OS_ChangeDynamicArea freezes the system
Terje Slettebø (285) 275 posts |
Hi all. I’m working on a small graphics demo for the BeagleBoard, which uses double-buffering for the screen, so I’m using OS_ChangeDynamicArea to set the screen memory to at least twice the size of a screen buffer. This works fine the first time the call is made, but running the program again freezes the system. Here’s a BASIC program to demonstrate the problem:SYS "OS_ReadDynamicArea",2 TO ,size% new_size%=1280*720*4*2-size% PRINT "size, new size=",size%,new_size% SYS "OS_ChangeDynamicArea",2,new_size% PRINT "Done"Could somebody confirm that the problem happens for them, as well? What could be the cause of this, and might there be some other way to achieve the same effect (changing the available screen memory)? If I drag the slider in the Task Manager, it’s still reset to the minimal value when the application is run. Regards, Terje |
Jeffrey Lee (213) 6048 posts |
It looks like it might be a bug in one of the ‘fixes’ I made to the cache/TLB maintenance ops a week or two ago, since the machine also freezes if I follow the steps from this bug. Changing the abort handler to ignore aborts caused by all CP15 MCR ops doesn’t seem to fix the issue, so it must be a regular abort caused by some bad code. But at the same time, I can’t see anything obviously wrong with the new cache/TLB code. I’ll have a proper look tomorrow. |
Terje Slettebø (285) 275 posts |
Thanks for the reply. I forgot to mention: I’m running an older version of RISC OS from a couple of months back, so this problem can’t be due to changes done a few weeks ago. When I get home tonight, I’ll update to the latest version, and see if that changes anything. Could you confirm if the above BASIC program also freezes your system when run twice? |
Jeffrey Lee (213) 6048 posts |
I didn’t really test the BASIC program properly – I did it all from the command line, so the second OS_ChangeDynamicArea call didn’t have to move any memory at all.

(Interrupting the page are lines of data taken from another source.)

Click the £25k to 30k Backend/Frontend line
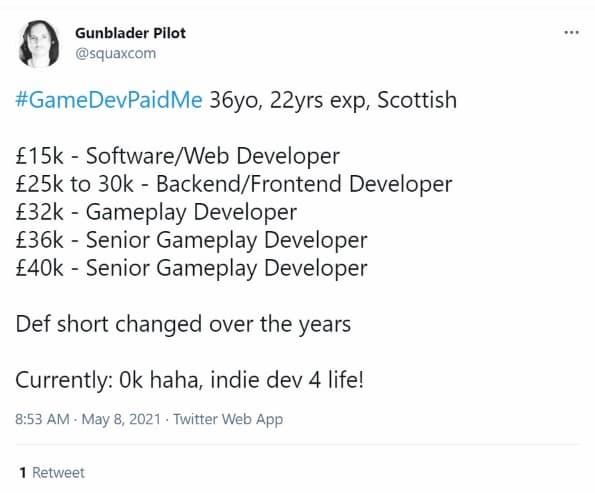[x=234, y=184]
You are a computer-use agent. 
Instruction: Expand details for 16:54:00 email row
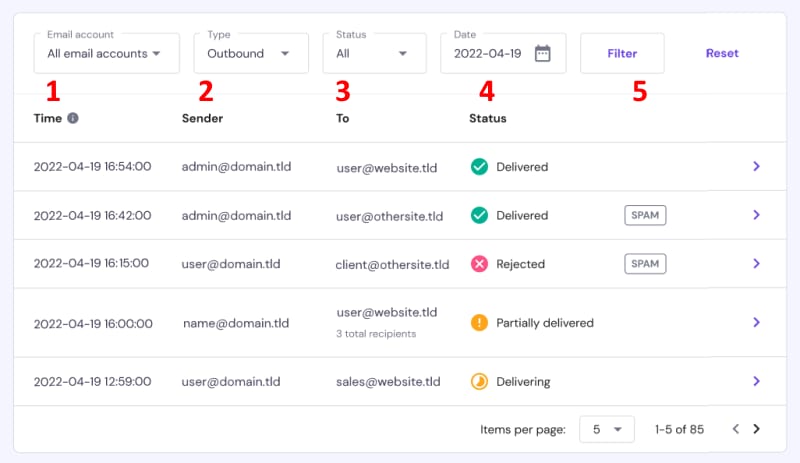click(x=756, y=167)
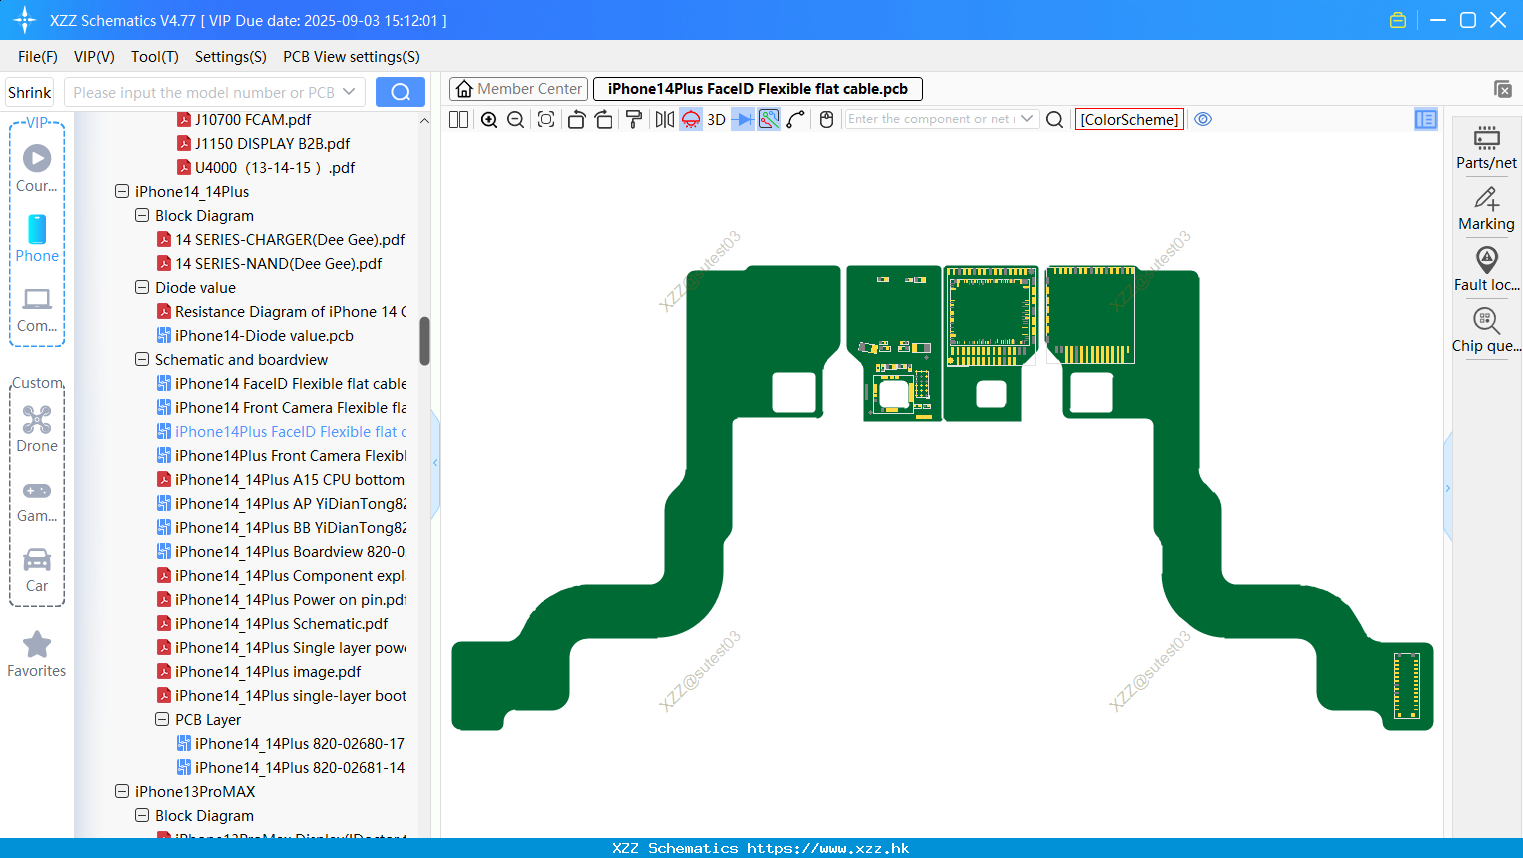Open the Parts/net panel

(x=1486, y=147)
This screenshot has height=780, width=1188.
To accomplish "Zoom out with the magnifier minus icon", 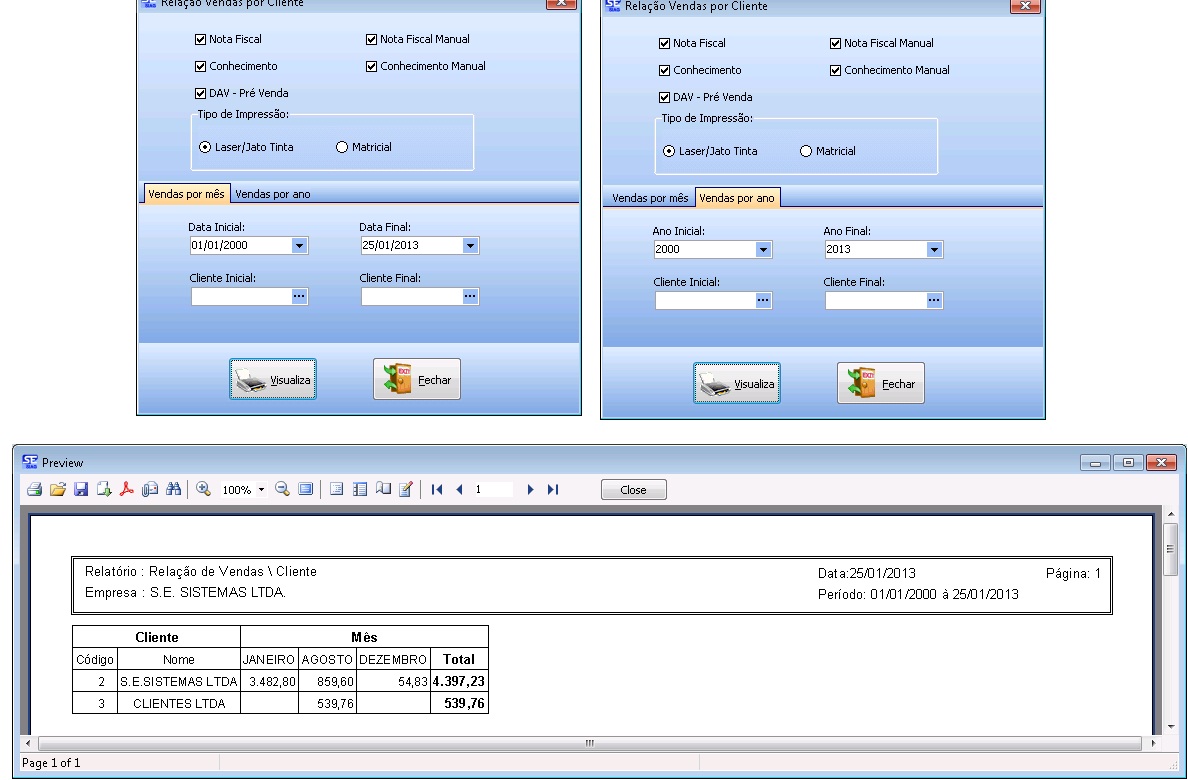I will click(x=282, y=490).
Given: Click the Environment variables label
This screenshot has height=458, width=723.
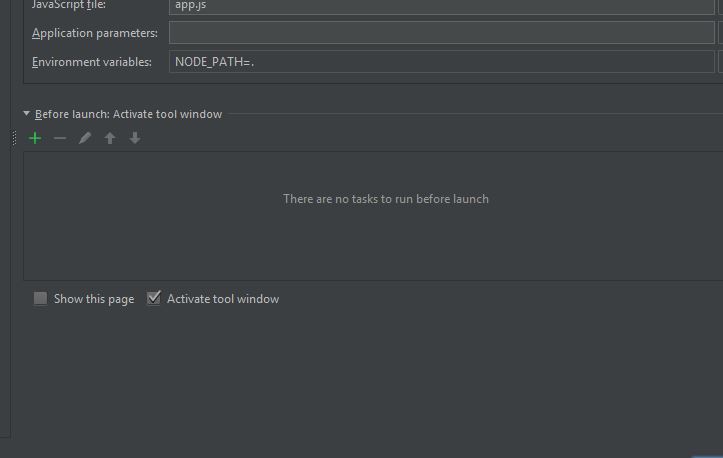Looking at the screenshot, I should pos(92,62).
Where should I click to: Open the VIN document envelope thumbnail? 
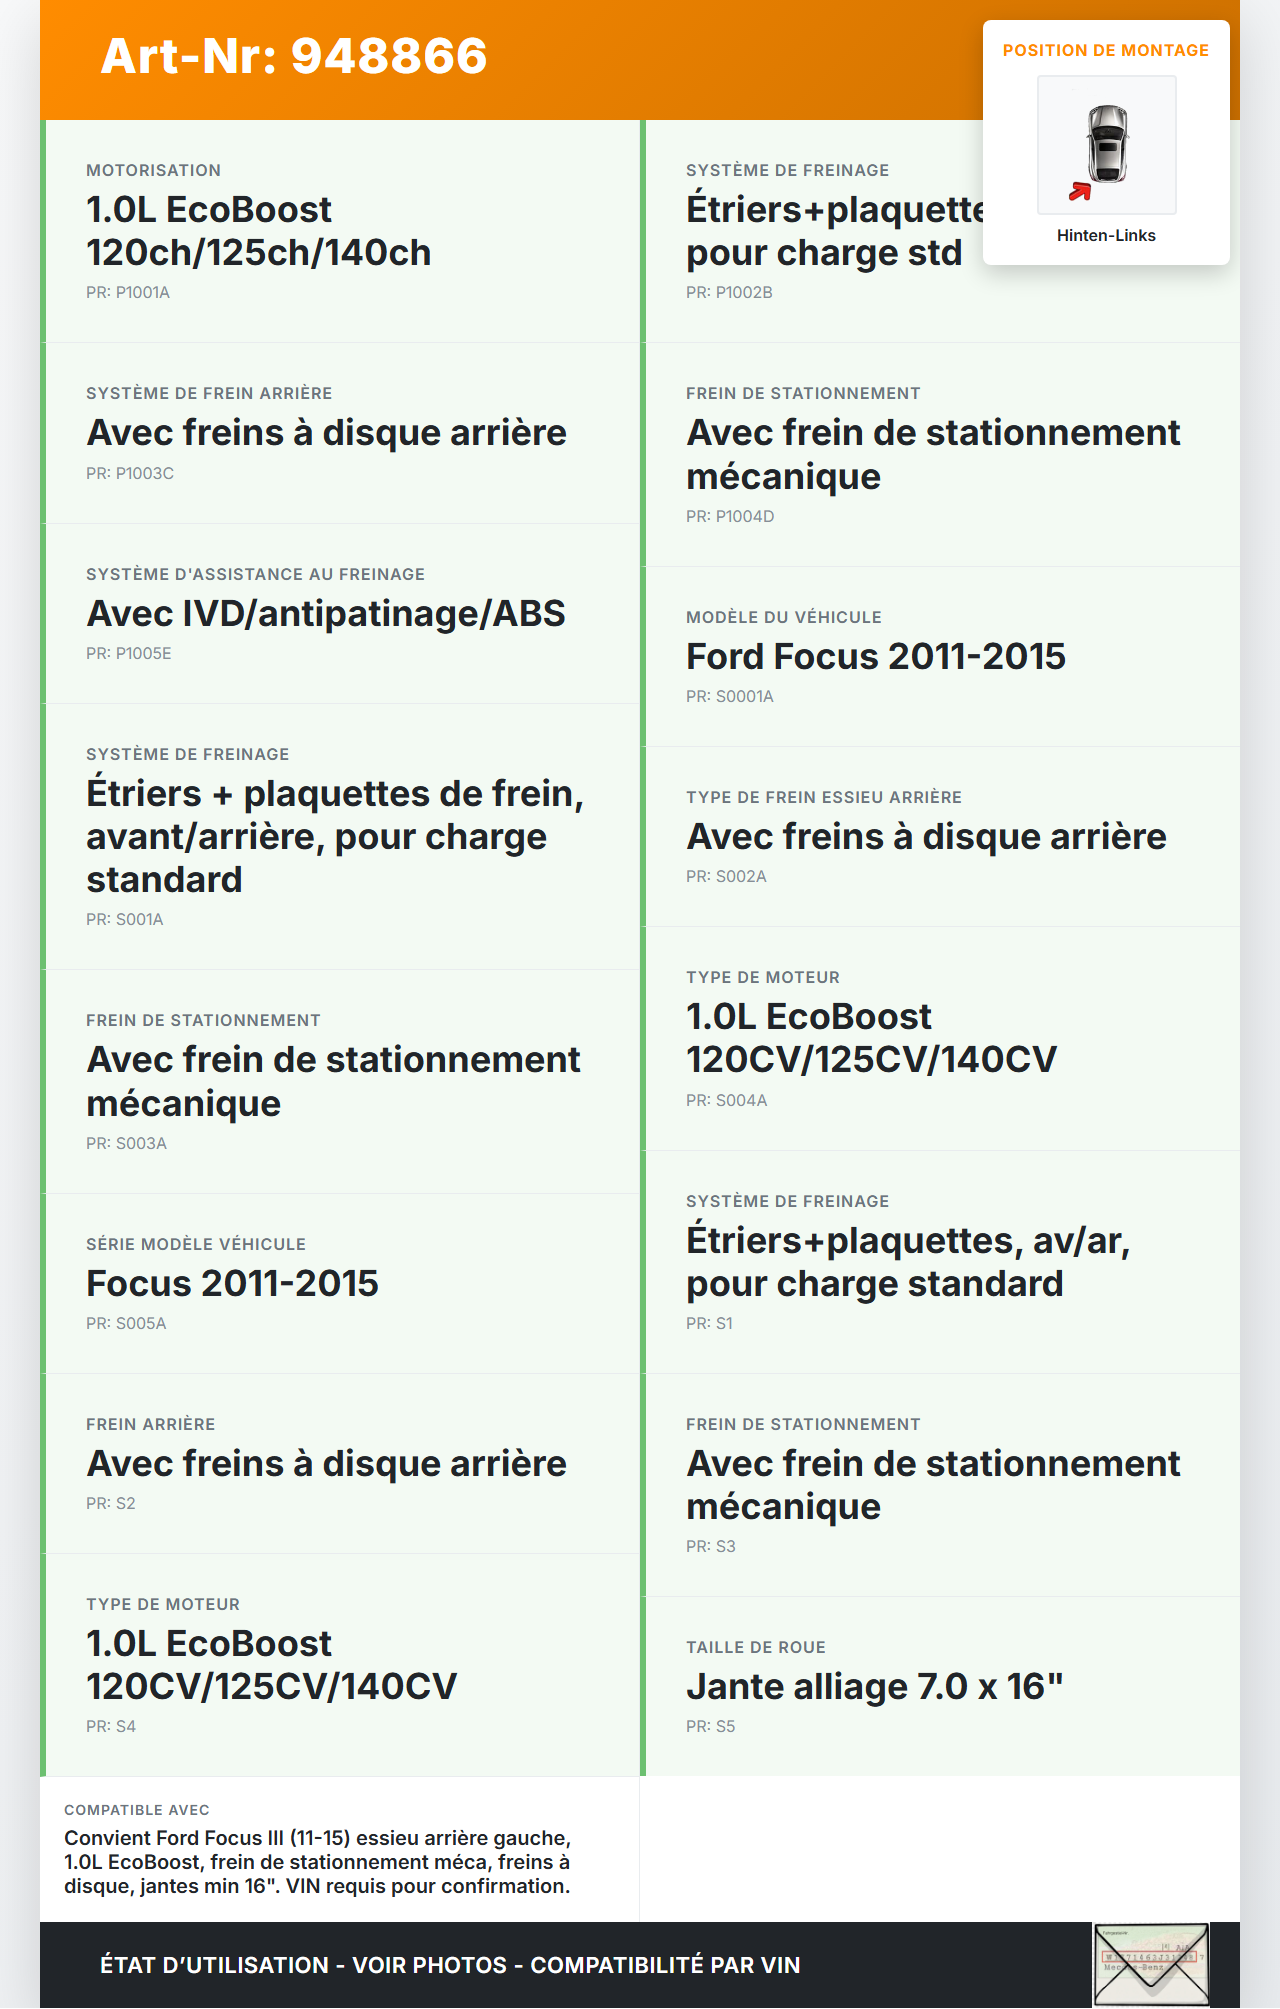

How old is the ROM image? If it’s from before March then it won’t contain the initial fix for the aborting MCR ops, which is the only reason I can think of why the code could crash. |
Terje Slettebø (285) 275 posts |
That’s hard to tell, because both the one I had and the new one I just downloaded says “RISC OS 5.17 (19 Jan 2010)” when using *FX0. A couple of questions: 1) Am I doing something wrong, such as downloading the wrong RISC OS image? If I’m getting the right one, how come the version or date hasn’t been updated to reflect the new version? 2) I read a while back that it would now boot into the Desktop, but it doesn’t. Have that perhaps been reversed? And, yes, it unfortunately still crashes when running the above BASIC program twice… (each time it displays the same numbers) |
Jeffrey Lee (213) 6048 posts |
No, you’re downloading it from the right location. I’m not sure off the top of my head where *FX0 gets the date from (probably from the UtilityModule), but it’s not from somewhere that gets updated for every ROM that’s built. That’s probably something we should change, as it could easily result in confusion. We’ve standardised on using odd version numbers for development ROM images, so it shouldn’t be too hard to make *FX0 report a different date if it detects a development build (I’m fairly certain the ROM linker places a date in the checksum at the end of the ROM image, so that would be a good candidate) In the meantime, the easiest way to work out when the ROM image was built/downloaded is just to check the timestamp of the ROM file!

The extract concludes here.